10 Et Samuel dit toutes les paroles de l’Éternel au peuple qui lui demandait un roi.
Samuel nu zeide al de woorden des HEEREN het volk aan, hetwelk een koning van hem begeerde.
11 Et il dit: Ce sera ici le régime du roi qui régnera sur vous: il prendra vos fils et les mettra pour lui sur son char et parmi ses cavaliers, et ils courront devant son char;
En zeide: Dit zal des konings wijze zijn, die over u regeren zal: hij zal uw zonen nemen, dat hij hen zich stelle tot zijn wagen, en tot zijn ruiteren, dat zij voor zijn wagen henen lopen;
12 et [il les prendra] pour s’en faire des chefs de milliers et des chefs de cinquantaines, et pour labourer ses champs, et pour récolter sa moisson, et pour faire ses instruments de guerre et l’attirail de ses chars.
En dat hij hen zich stelle tot oversten der duizenden, en tot oversten der vijftigen; en dat zij zijn akker ploegen, en dat zij zijn oogst oogsten, en dat zij zijn krijgswapenen maken, mitsgaders zijn wapentuig.
13 Et il prendra vos filles pour parfumeuses et pour cuisinières et pour boulangères.
En uw dochteren zal hij nemen tot apothekeressen, en tot keukenmaagden, en tot baksters.
14 Et il prendra vos champs et vos vignes et vos oliviers, les meilleurs, et les donnera à ses serviteurs;
En uw akkers, en uw wijngaarden, en uw olijfgaarden, die de beste zijn, zal hij nemen, en zal ze aan zijn knechten geven.
15 et il prendra la dîme de vos semences et de vos vignes, et la donnera à ses eunuques et à ses serviteurs;
En uw zaad, en uw wijngaarden zal hij vertienen, en hij zal ze aan zijn hovelingen, en aan zijn knechten geven.
16 et il prendra vos serviteurs et vos servantes et vos jeunes hommes d’élite, les meilleurs, et vos ânes, et les emploiera à ses ouvrages;
En hij zal uw knechten, en uw dienstmaagden, en uw beste jongelingen, en uw ezelen nemen, en hij zal zijn werk daarmede doen.
17 il dîmera votre menu bétail, et vous serez ses serviteurs.
Hij zal uw kudden vertienen; en gij zult hem tot knechten zijn.
18 Et en ce jour-là vous crierez à cause de votre roi que vous vous serez choisi; mais l’Éternel ne vous exaucera pas, en ce jour-là.
Gij zult wel te dien dage roepen, vanwege uw koning, dien gij u zult verkoren hebben, maar de HEERE zal u te dien dage niet verhoren.

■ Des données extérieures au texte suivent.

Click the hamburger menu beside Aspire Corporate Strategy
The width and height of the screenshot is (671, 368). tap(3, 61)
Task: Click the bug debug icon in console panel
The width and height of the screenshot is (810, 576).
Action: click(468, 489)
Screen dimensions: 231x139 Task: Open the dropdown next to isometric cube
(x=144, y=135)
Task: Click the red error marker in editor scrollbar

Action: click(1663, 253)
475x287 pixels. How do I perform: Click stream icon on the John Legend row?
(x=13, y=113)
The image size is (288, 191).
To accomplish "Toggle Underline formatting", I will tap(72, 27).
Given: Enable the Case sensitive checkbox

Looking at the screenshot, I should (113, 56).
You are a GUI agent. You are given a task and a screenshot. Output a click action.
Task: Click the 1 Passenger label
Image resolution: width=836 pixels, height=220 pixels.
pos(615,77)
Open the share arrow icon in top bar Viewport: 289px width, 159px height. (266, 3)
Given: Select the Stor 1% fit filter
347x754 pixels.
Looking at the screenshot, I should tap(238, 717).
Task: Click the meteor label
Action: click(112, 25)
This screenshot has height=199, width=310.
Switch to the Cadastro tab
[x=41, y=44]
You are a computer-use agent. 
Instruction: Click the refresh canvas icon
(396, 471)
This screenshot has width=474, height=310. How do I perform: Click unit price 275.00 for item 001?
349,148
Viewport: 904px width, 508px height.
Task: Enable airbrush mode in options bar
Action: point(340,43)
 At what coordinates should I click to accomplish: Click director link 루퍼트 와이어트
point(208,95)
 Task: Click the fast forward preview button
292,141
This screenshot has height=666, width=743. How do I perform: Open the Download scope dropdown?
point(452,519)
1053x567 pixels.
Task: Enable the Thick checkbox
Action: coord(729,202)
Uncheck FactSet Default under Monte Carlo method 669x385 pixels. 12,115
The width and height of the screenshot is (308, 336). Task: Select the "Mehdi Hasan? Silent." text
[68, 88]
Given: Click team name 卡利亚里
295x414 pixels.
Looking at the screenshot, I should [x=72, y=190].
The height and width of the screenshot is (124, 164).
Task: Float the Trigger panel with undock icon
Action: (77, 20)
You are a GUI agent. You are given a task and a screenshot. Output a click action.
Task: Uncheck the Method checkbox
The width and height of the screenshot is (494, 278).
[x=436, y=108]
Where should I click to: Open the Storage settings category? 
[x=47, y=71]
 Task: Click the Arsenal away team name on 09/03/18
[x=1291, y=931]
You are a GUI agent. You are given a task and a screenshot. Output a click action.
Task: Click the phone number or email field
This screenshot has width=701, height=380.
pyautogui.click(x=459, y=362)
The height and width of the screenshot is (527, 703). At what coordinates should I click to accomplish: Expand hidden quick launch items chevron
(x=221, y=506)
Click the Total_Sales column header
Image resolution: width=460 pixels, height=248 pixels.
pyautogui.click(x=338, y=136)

19 Et le peuple refusa d’écouter la voix de Samuel; et ils dirent: Non, mais il y aura un roi sur nous,
Doch het volk weigerde Samuels stem te horen; en zij zeiden: Neen, maar er zal een koning over ons zijn.
20 et nous serons, nous aussi, comme toutes les nations; et notre roi nous jugera, et il sortira devant nous et conduira nos guerres.
En wij zullen ook zijn gelijk al de volken; en onze koning zal ons richten, en hij zal voor onze aangezichten uitgaan, en hij zal onze krijgen voeren.
21 Et Samuel écouta toutes les paroles du peuple, et les rapporta aux oreilles de l’Éternel.
Als Samuel al de woorden des volks gehoord had, zo sprak hij dezelve voor de oren des HEEREN.
22 Et l’Éternel dit à Samuel: Écoute leur voix, et établis sur eux un roi. Et Samuel dit aux hommes d’Israël: Allez chacun dans sa ville.
De HEERE nu zeide tot Samuel: Hoor naar hun stem, en stel hun een koning. Toen zeide Samuel tot de mannen van Israel: Gaat heen, een iegelijk naar zijn stad.